> _PROBLEM_
Copy the data exactly from the line that contains "You are a computer-use" through the line that contains "Instruction: Click the Carpinteria city label", keeping both end lines and leaving out everything else.

> _DATA FOR PROCESSING_
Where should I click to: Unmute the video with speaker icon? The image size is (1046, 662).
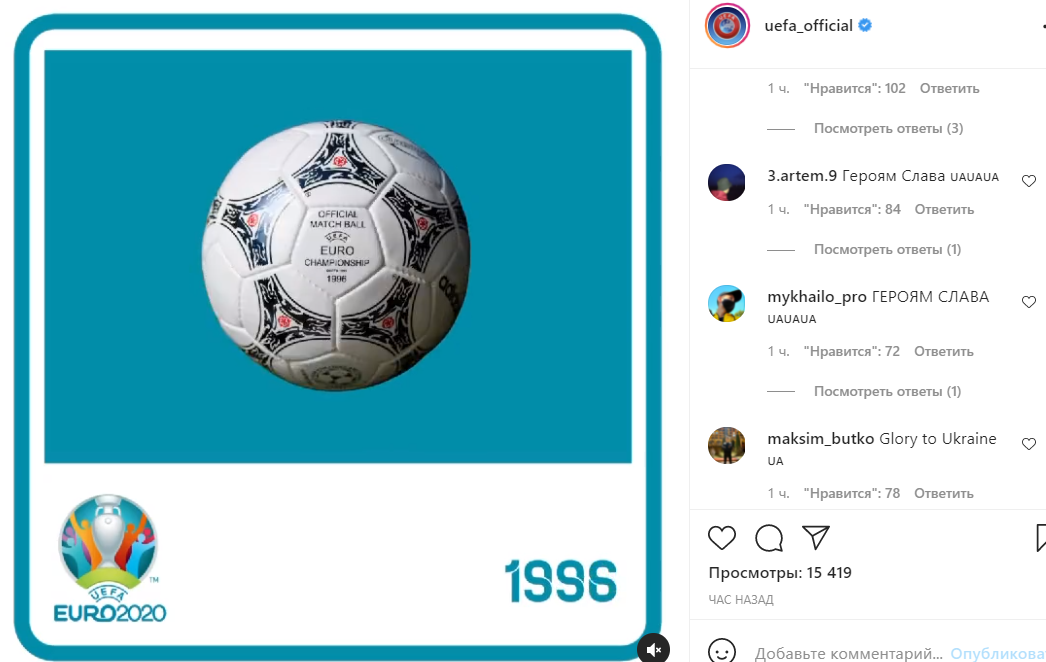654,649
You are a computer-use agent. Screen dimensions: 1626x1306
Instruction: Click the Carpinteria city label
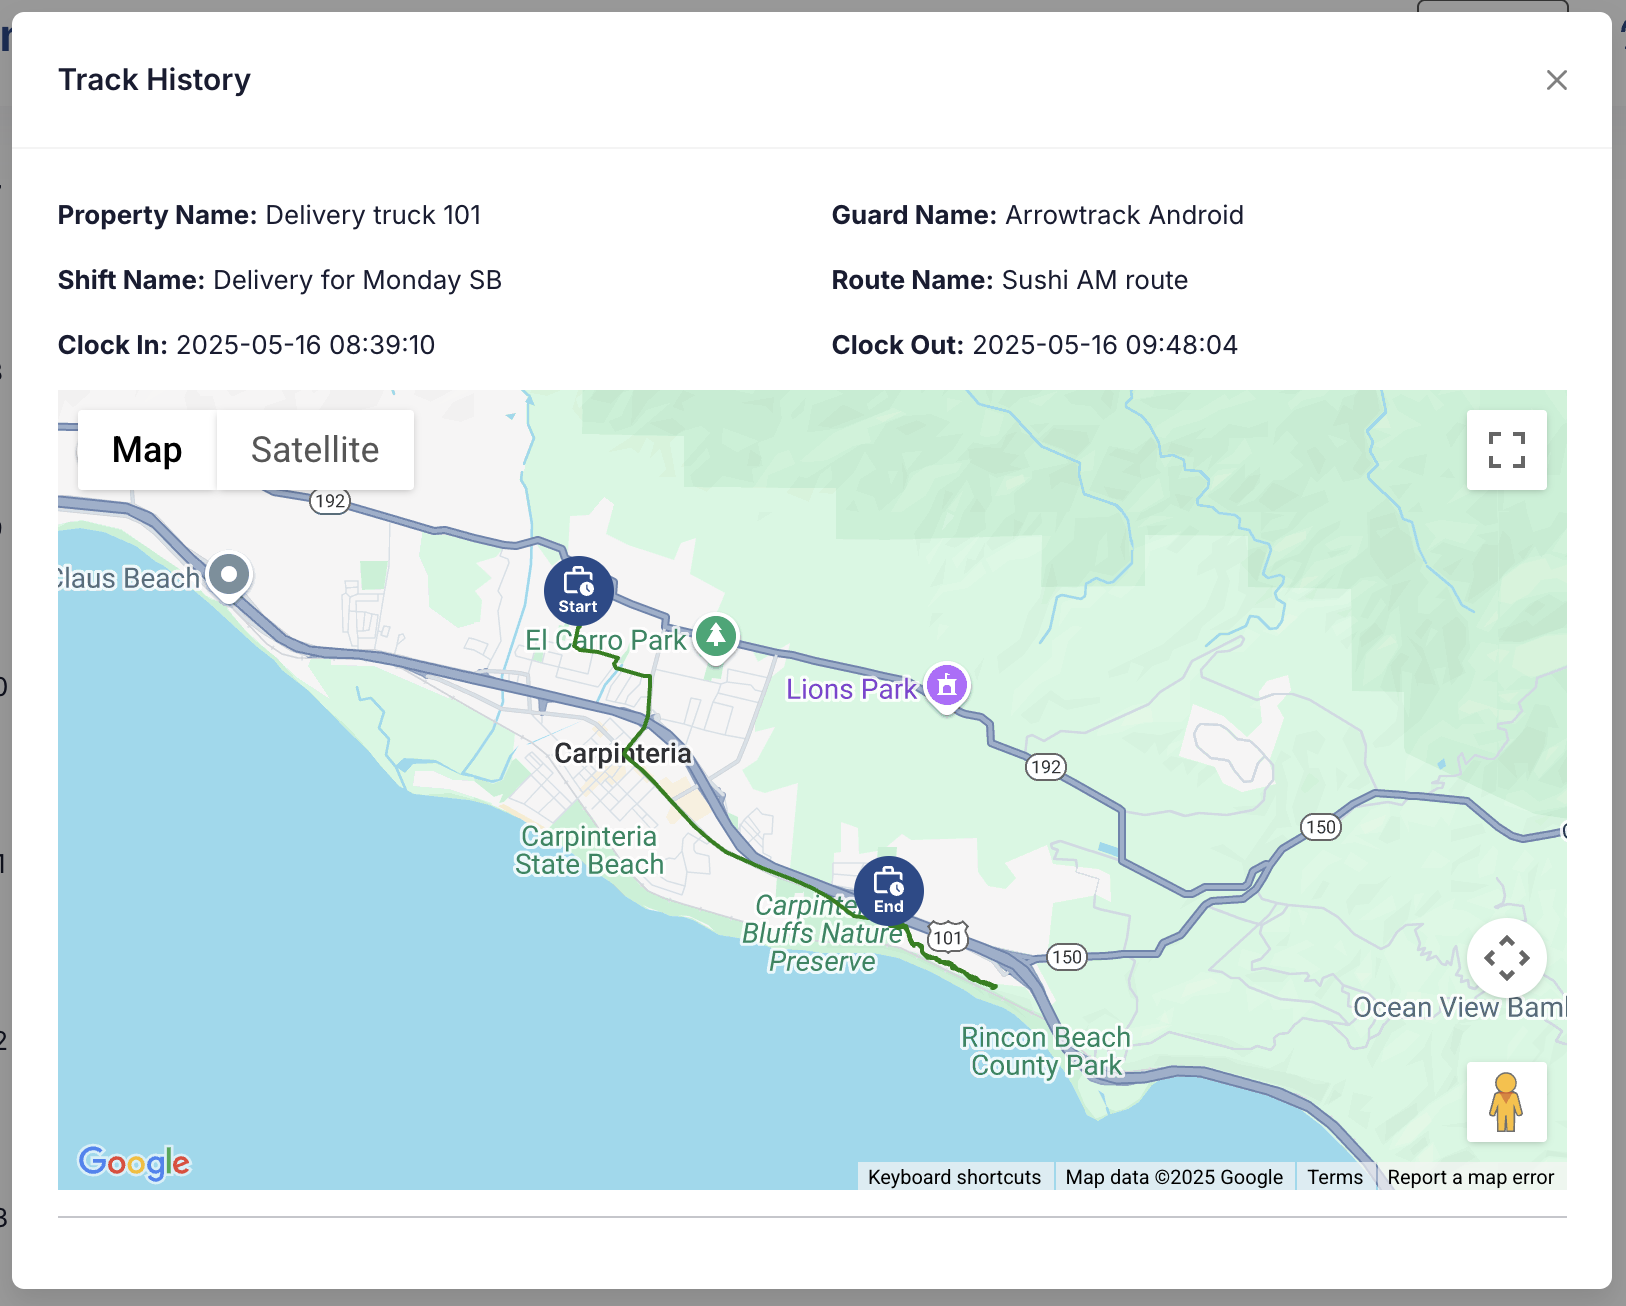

* * *

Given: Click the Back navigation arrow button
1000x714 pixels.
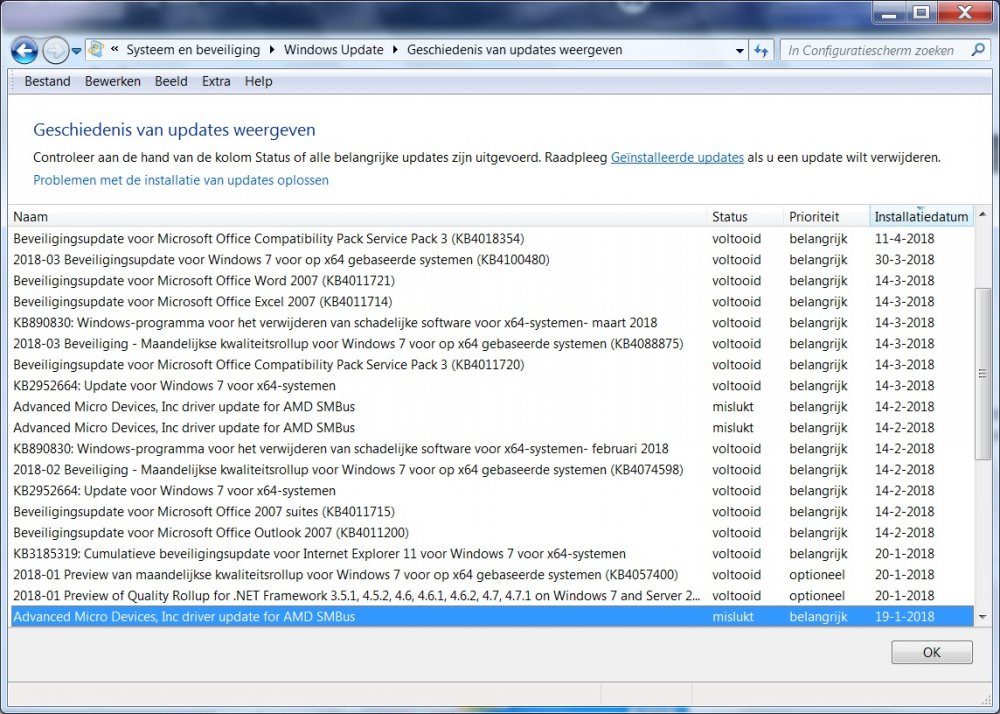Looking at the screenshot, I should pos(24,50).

> _EXPECTED OUTPUT_
You are a computer-use agent. Screen dimensions: 1626x1306
Instruction: Click the Carpinteria city label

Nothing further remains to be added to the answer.